• Task brief: Could you repeat all of the entries below, character for character?

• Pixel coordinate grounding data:
--- START ---

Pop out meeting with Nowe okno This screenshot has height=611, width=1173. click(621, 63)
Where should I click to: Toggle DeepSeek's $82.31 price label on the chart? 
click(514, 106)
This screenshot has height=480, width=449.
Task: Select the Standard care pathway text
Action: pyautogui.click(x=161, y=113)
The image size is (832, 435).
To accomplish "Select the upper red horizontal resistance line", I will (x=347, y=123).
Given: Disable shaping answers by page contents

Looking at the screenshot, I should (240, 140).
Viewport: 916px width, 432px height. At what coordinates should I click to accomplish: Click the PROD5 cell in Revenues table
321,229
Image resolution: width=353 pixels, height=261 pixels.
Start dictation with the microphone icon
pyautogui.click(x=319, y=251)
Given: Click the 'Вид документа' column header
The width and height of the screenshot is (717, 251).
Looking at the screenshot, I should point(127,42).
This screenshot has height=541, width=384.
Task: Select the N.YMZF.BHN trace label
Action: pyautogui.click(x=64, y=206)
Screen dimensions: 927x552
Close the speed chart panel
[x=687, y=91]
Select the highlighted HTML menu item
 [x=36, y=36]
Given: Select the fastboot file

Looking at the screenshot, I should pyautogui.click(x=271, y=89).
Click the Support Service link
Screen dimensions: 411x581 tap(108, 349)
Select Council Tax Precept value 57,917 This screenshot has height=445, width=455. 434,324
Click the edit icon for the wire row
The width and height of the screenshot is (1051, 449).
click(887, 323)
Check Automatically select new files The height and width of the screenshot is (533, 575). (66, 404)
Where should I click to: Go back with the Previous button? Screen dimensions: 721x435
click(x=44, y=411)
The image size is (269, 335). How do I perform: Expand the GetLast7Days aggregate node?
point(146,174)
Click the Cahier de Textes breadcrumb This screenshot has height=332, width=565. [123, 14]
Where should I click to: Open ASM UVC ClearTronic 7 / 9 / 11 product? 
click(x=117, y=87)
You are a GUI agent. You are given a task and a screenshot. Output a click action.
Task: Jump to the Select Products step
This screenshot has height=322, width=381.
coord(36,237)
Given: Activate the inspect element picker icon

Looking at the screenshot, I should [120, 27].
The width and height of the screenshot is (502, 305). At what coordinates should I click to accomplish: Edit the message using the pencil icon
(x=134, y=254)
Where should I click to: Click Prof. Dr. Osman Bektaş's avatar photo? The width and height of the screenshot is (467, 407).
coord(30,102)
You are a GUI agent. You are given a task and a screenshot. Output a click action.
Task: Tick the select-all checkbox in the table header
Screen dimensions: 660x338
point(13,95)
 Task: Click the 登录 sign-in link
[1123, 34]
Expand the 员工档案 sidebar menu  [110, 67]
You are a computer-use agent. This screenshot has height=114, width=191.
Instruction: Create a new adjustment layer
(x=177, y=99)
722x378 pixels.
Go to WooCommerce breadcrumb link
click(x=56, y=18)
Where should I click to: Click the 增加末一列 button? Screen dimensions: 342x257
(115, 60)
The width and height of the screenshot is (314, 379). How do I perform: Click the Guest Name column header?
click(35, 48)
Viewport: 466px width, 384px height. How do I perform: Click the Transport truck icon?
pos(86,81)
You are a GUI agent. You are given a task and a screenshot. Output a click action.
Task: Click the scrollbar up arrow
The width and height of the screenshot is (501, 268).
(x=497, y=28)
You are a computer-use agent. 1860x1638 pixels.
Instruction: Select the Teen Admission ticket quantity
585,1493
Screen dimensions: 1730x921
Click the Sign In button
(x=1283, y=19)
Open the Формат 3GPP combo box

--- END ---

• Answer section:
Pop out meeting with Nowe okno This screenshot has height=611, width=1173. click(621, 63)
Where should I click to: Toggle DeepSeek's $82.31 price label on the chart? 
click(514, 106)
This screenshot has height=480, width=449.
Task: Select the Standard care pathway text
Action: pyautogui.click(x=161, y=113)
The image size is (832, 435).
To accomplish "Select the upper red horizontal resistance line", I will (x=347, y=123).
Given: Disable shaping answers by page contents

Looking at the screenshot, I should (240, 140).
Viewport: 916px width, 432px height. At what coordinates should I click to accomplish: Click the PROD5 cell in Revenues table
321,229
Image resolution: width=353 pixels, height=261 pixels.
Start dictation with the microphone icon
pyautogui.click(x=319, y=251)
Given: Click the 'Вид документа' column header
The width and height of the screenshot is (717, 251).
Looking at the screenshot, I should point(127,42).
This screenshot has height=541, width=384.
Task: Select the N.YMZF.BHN trace label
Action: pyautogui.click(x=64, y=206)
Screen dimensions: 927x552
Close the speed chart panel
[x=687, y=91]
Select the highlighted HTML menu item
 [x=36, y=36]
Given: Select the fastboot file

Looking at the screenshot, I should pyautogui.click(x=271, y=89).
Click the Support Service link
Screen dimensions: 411x581 tap(108, 349)
Select Council Tax Precept value 57,917 This screenshot has height=445, width=455. 434,324
Click the edit icon for the wire row
The width and height of the screenshot is (1051, 449).
click(887, 323)
Check Automatically select new files The height and width of the screenshot is (533, 575). (66, 404)
Where should I click to: Go back with the Previous button? Screen dimensions: 721x435
click(x=44, y=411)
The image size is (269, 335). How do I perform: Expand the GetLast7Days aggregate node?
point(146,174)
Click the Cahier de Textes breadcrumb This screenshot has height=332, width=565. [123, 14]
Where should I click to: Open ASM UVC ClearTronic 7 / 9 / 11 product? 
click(x=117, y=87)
You are a GUI agent. You are given a task and a screenshot. Output a click action.
Task: Jump to the Select Products step
This screenshot has height=322, width=381.
coord(36,237)
Given: Activate the inspect element picker icon

Looking at the screenshot, I should [120, 27].
The width and height of the screenshot is (502, 305). At what coordinates should I click to accomplish: Edit the message using the pencil icon
(x=134, y=254)
Where should I click to: Click Prof. Dr. Osman Bektaş's avatar photo? The width and height of the screenshot is (467, 407).
coord(30,102)
You are a GUI agent. You are given a task and a screenshot. Output a click action.
Task: Tick the select-all checkbox in the table header
Screen dimensions: 660x338
point(13,95)
 Task: Click the 登录 sign-in link
[1123, 34]
Expand the 员工档案 sidebar menu  [110, 67]
You are a computer-use agent. This screenshot has height=114, width=191.
Instruction: Create a new adjustment layer
(x=177, y=99)
722x378 pixels.
Go to WooCommerce breadcrumb link
click(x=56, y=18)
Where should I click to: Click the 增加末一列 button? Screen dimensions: 342x257
(115, 60)
The width and height of the screenshot is (314, 379). How do I perform: Click the Guest Name column header?
click(35, 48)
Viewport: 466px width, 384px height. How do I perform: Click the Transport truck icon?
pos(86,81)
You are a GUI agent. You are given a task and a screenshot. Output a click action.
Task: Click the scrollbar up arrow
The width and height of the screenshot is (501, 268).
(x=497, y=28)
You are a computer-use agent. 1860x1638 pixels.
Instruction: Select the Teen Admission ticket quantity
585,1493
Screen dimensions: 1730x921
Click the Sign In button
(x=1283, y=19)
Open the Формат 3GPP combo box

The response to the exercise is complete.